Committee considers McKinnon extradition
Updated on 10 November 2009
The home secretary is due to answer questions about the possible extradition of Gary McKinnon who is wanted in the US for hacking into Pentagon computer systems.
43-year-old McKinnnon, who has Asperger syndrome, allegedly hacked into the computer systems of the Pentagon shortly after the 9/11 attacks in New York.
He has claimed he was searching for reports of UFO sightings.
Last month the home secretary halted extradition proceedings against McKinnon - and said he would review new medical evidence before coming to a decision.

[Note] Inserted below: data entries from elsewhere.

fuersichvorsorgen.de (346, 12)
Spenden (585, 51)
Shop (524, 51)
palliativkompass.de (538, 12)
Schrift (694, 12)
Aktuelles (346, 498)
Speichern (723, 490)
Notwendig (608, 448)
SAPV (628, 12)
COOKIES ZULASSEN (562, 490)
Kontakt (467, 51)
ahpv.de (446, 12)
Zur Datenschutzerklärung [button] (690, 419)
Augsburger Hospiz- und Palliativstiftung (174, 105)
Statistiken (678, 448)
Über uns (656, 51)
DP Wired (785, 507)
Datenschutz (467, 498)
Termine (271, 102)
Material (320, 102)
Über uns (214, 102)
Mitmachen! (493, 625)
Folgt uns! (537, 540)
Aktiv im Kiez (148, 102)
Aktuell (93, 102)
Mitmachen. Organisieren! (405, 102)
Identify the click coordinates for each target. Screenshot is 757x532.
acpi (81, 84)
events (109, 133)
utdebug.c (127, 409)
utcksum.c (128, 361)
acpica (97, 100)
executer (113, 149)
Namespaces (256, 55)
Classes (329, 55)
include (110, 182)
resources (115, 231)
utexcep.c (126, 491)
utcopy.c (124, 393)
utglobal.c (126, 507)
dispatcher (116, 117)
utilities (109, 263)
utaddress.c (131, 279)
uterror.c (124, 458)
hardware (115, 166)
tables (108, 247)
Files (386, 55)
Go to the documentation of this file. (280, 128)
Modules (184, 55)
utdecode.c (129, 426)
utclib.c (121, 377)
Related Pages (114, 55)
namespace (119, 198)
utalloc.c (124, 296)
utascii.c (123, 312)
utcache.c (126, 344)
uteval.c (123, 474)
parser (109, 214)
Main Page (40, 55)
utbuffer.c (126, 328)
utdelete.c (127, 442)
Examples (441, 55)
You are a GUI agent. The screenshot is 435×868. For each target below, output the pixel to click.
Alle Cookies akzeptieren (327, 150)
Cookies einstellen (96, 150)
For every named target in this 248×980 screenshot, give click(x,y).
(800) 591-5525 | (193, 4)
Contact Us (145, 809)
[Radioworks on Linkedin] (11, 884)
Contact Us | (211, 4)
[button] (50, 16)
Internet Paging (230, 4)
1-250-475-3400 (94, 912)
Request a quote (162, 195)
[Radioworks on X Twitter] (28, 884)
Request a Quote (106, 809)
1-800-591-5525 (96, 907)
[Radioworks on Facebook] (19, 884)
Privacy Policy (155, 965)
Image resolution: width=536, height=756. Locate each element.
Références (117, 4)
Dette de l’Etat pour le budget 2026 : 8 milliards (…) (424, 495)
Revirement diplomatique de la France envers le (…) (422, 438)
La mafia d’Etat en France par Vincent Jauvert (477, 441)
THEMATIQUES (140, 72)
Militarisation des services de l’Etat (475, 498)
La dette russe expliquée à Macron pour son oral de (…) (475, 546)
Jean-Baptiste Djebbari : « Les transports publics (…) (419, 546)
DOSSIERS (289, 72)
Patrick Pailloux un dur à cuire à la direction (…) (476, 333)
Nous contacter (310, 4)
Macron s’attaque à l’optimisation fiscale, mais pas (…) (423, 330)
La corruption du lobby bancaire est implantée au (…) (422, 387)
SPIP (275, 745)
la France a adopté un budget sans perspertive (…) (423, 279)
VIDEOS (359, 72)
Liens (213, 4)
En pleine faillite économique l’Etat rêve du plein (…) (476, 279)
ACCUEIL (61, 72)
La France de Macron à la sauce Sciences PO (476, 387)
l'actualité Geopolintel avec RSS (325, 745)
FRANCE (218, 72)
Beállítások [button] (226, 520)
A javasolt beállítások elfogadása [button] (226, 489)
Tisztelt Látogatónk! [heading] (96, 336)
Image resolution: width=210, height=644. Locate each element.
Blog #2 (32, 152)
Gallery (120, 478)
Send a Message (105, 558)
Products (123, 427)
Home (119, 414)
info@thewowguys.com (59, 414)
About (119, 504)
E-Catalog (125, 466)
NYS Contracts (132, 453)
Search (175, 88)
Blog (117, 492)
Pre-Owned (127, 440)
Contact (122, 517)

Home Secretary Alan Johnson will now answer questions before a parliamentary committee this afternoon.
McKinnon could face up to 60 years in jail if he is convicted in the US.
Gary McKinnon's mother, Janis Sharp, who is also due to appear before the Home Affairs Select Committee spoke to Samira Ahmed.
She said that she was glad Alan Johnson has agreed to look at the new evidence surrounding McKinnnon's case but questioned Britain's extradition policy.
"I'm hoping he'll tell us why we're the only country in the world that will extradite its own citizens which no evidence," she said.
"Gary committed this offence in 2002 in March before the expedition treaty, before the new one, was bought in.
"Doesn’t [Alan Johnson] agree that British people should have equal rights with Americans and to the rest of the world?
"A man from Romania hacked into the Pentagon and he was sentenced in Romania last year to eight month's imprisonment because Romania won't extradite their own - surly we should have equal rights with Romania at least?
"It's almost eight years now. Every second or every day Gary is in fear.
"It's very difficult to explain what that level of stress over that length of period does but you cannot shake it for an instant.
"It's destroyed Gary. He has become suicidal and unfortunately he's on medication, which I don’t like, but he has to because the alternative is so much worse.
"It has destroyed Gary and our family."